Exactly as they appear, copy the lines from the start of the entries below to the line containing "Sign Up (860, 1928)", both ends included.

--------------------

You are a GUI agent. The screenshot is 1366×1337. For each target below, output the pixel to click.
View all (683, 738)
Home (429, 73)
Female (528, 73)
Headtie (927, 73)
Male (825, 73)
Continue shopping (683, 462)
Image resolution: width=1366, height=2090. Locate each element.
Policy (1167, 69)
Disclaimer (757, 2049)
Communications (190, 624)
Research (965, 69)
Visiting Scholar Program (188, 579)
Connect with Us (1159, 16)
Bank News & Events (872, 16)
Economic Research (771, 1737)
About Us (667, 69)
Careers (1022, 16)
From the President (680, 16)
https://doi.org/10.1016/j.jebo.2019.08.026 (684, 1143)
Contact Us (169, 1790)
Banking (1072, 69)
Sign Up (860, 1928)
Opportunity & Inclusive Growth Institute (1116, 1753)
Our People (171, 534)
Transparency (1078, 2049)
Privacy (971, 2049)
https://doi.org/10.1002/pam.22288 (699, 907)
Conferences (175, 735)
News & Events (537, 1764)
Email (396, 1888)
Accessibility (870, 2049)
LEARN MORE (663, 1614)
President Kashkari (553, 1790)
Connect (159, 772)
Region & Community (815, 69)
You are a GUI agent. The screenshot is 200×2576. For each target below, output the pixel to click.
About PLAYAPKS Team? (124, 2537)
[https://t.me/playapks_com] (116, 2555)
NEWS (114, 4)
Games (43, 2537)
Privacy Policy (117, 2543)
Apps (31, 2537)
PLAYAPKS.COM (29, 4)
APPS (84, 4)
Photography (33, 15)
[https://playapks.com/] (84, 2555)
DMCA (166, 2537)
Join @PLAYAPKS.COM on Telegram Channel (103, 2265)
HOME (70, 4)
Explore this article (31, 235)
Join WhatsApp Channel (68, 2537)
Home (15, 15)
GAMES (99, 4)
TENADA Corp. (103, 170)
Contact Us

--------------------

▸ **RESPONSE AREA**
You are a GUI agent. The screenshot is 1366×1337. For each target below, output the pixel to click.
View all (683, 738)
Home (429, 73)
Female (528, 73)
Headtie (927, 73)
Male (825, 73)
Continue shopping (683, 462)
Image resolution: width=1366, height=2090. Locate each element.
Policy (1167, 69)
Disclaimer (757, 2049)
Communications (190, 624)
Research (965, 69)
Visiting Scholar Program (188, 579)
Connect with Us (1159, 16)
Bank News & Events (872, 16)
Economic Research (771, 1737)
About Us (667, 69)
Careers (1022, 16)
From the President (680, 16)
https://doi.org/10.1016/j.jebo.2019.08.026 (684, 1143)
Contact Us (169, 1790)
Banking (1072, 69)
Sign Up (860, 1928)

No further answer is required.